Vorliegender Text:
^^^^^^^^^^^^^^^^

3 Verlängerung der Abgabefristen
3.1 Allgemeines
Fristen zur Einreichung von Steuererklärungen können, wie die behördlichen Fristen, gem. § 109 Abs. 1 AO
verlängert werden. Die gem. § 149 Abs. 2 AO gesetzlich bestimmte Abgabefrist von Steuererklärungen ist die
einzige verlängerbare gesetzliche Frist.
3.2 Fristverlängerung bei steuerlich beratenen Steuerpflichtigen
Erklärungspflichtige, die ihre Steuererklärung von einem Angehörigen der steuerberatenden Berufe erstellen
lassen, erhalten auf der Grundlage der gleich lautenden Erlasse der obersten Finanzbehörden der Länder
Fristverlängerung bis zum 31.12. des Folgejahres (BStBl I 2016, 38).

^^^^^^^^^^^^^^^^

Datenauszug:
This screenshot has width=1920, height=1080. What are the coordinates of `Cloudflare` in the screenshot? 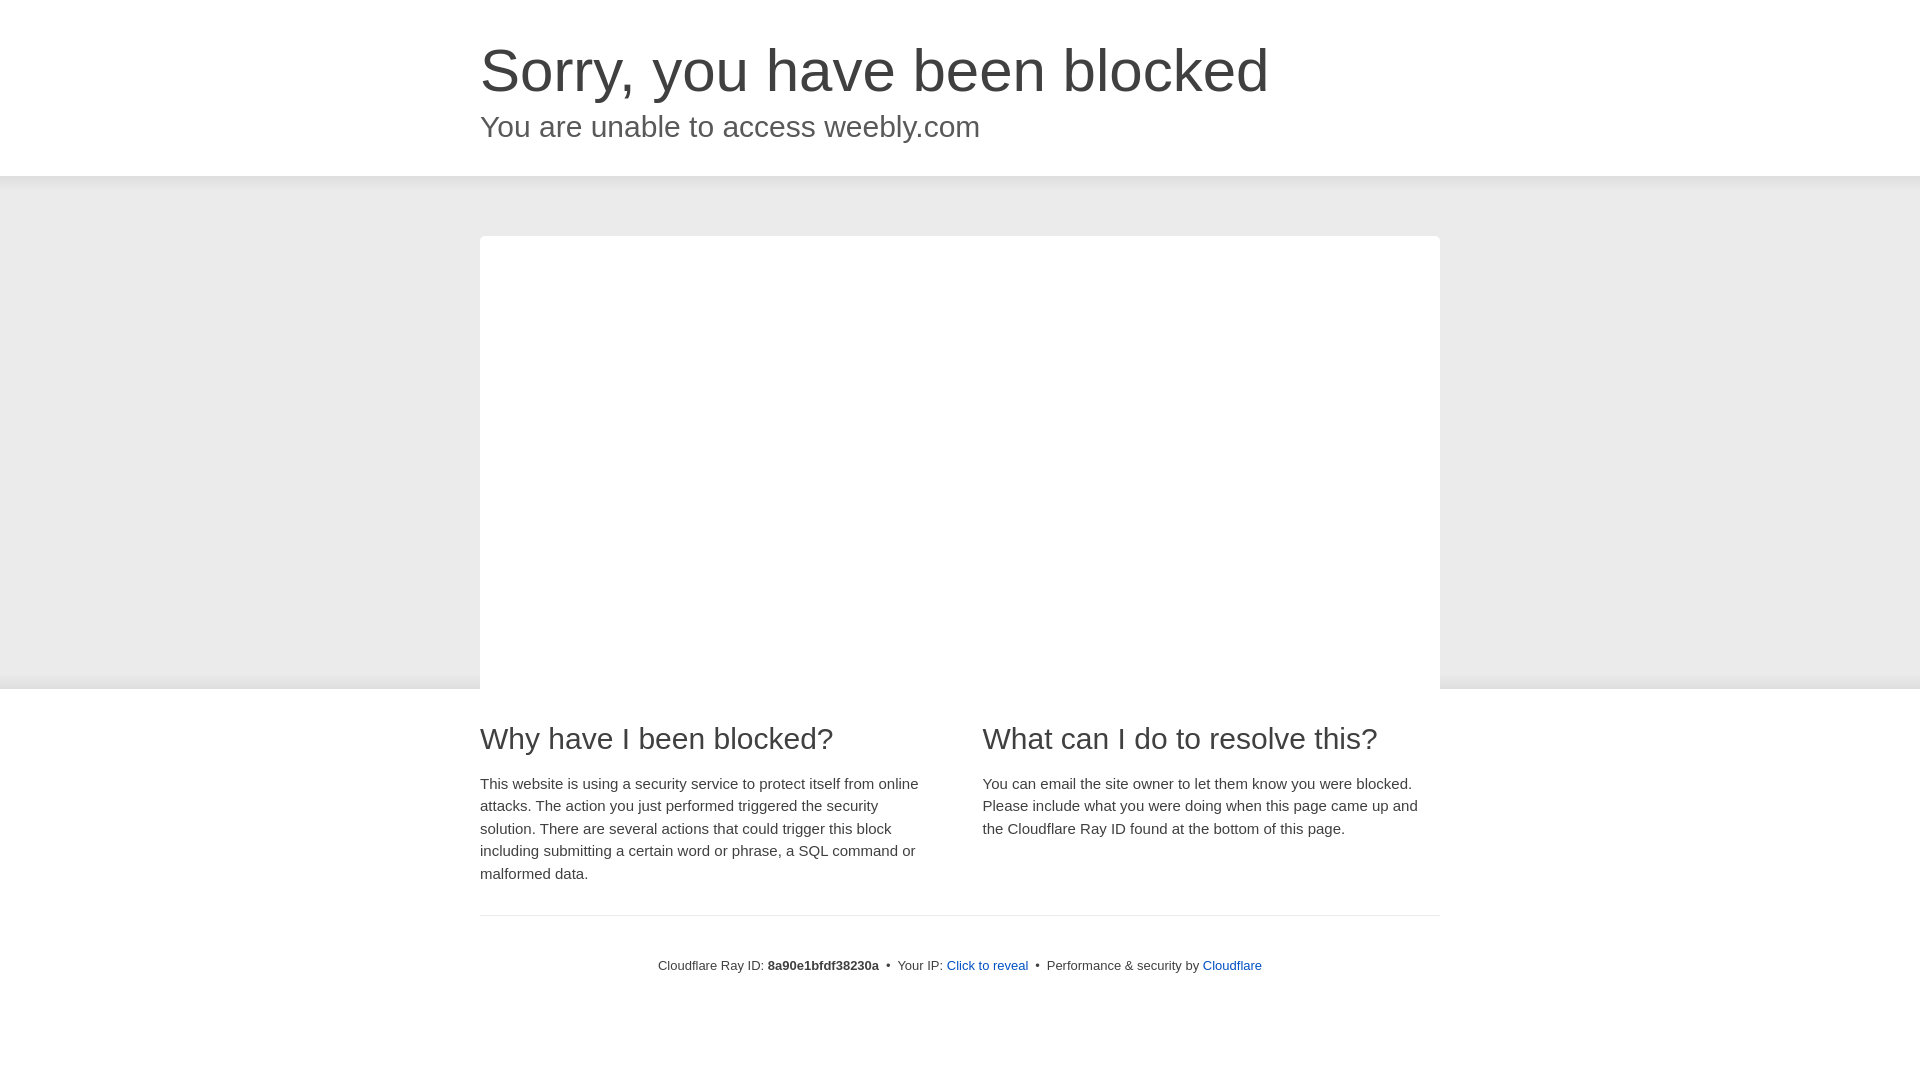 It's located at (1232, 965).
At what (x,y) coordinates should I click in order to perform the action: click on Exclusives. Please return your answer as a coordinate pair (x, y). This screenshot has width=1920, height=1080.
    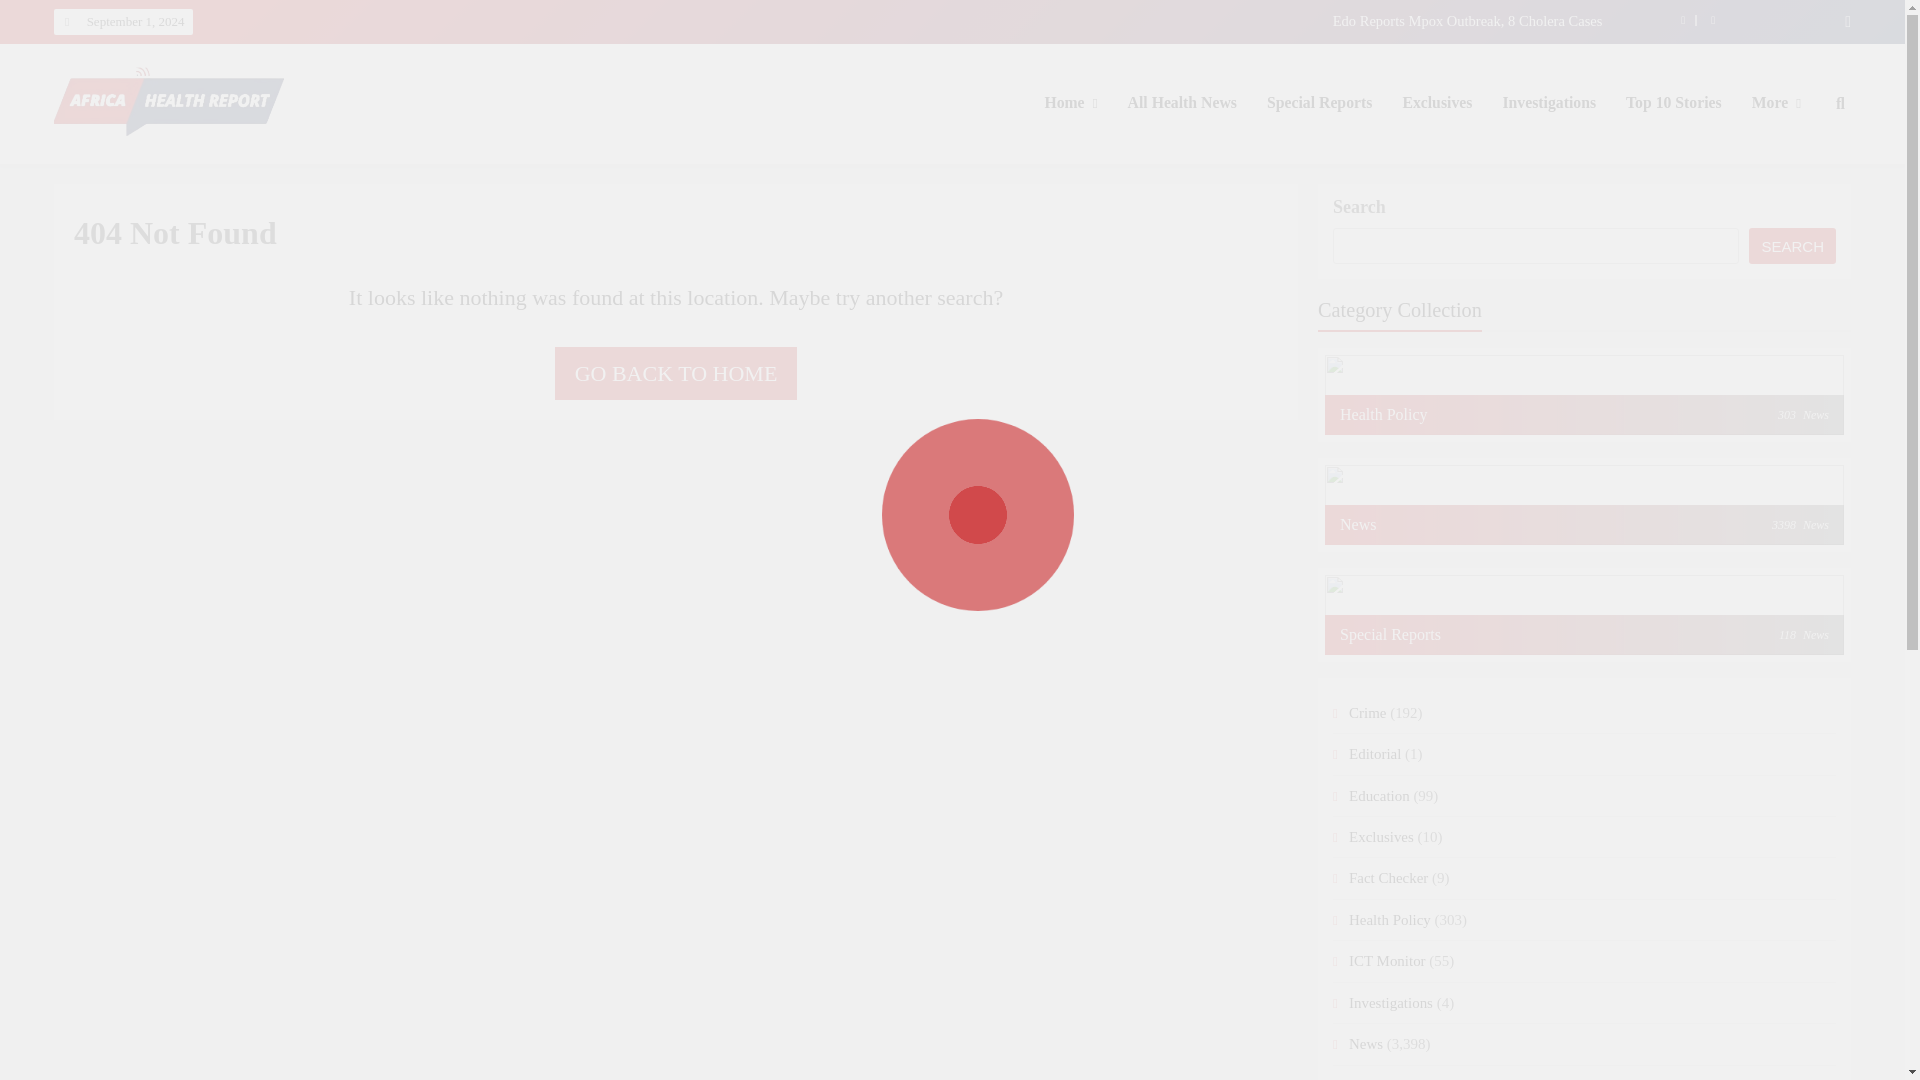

^^^^^^^^^^^^^^^^

Aufgabenstellung:
Schreiben Sie den oben stehenden Text zur Verlängerung der Abgabefristen vollständig und wortgetreu ab.

Antwort:
3 Verlängerung der Abgabefristen
3.1 Allgemeines
Fristen zur Einreichung von Steuererklärungen können, wie die behördlichen Fristen, gem. § 109 Abs. 1 AO
verlängert werden. Die gem. § 149 Abs. 2 AO gesetzlich bestimmte Abgabefrist von Steuererklärungen ist die
einzige verlängerbare gesetzliche Frist.
3.2 Fristverlängerung bei steuerlich beratenen Steuerpflichtigen
Erklärungspflichtige, die ihre Steuererklärung von einem Angehörigen der steuerberatenden Berufe erstellen
lassen, erhalten auf der Grundlage der gleich lautenden Erlasse der obersten Finanzbehörden der Länder
Fristverlängerung bis zum 31.12. des Folgejahres (BStBl I 2016, 38).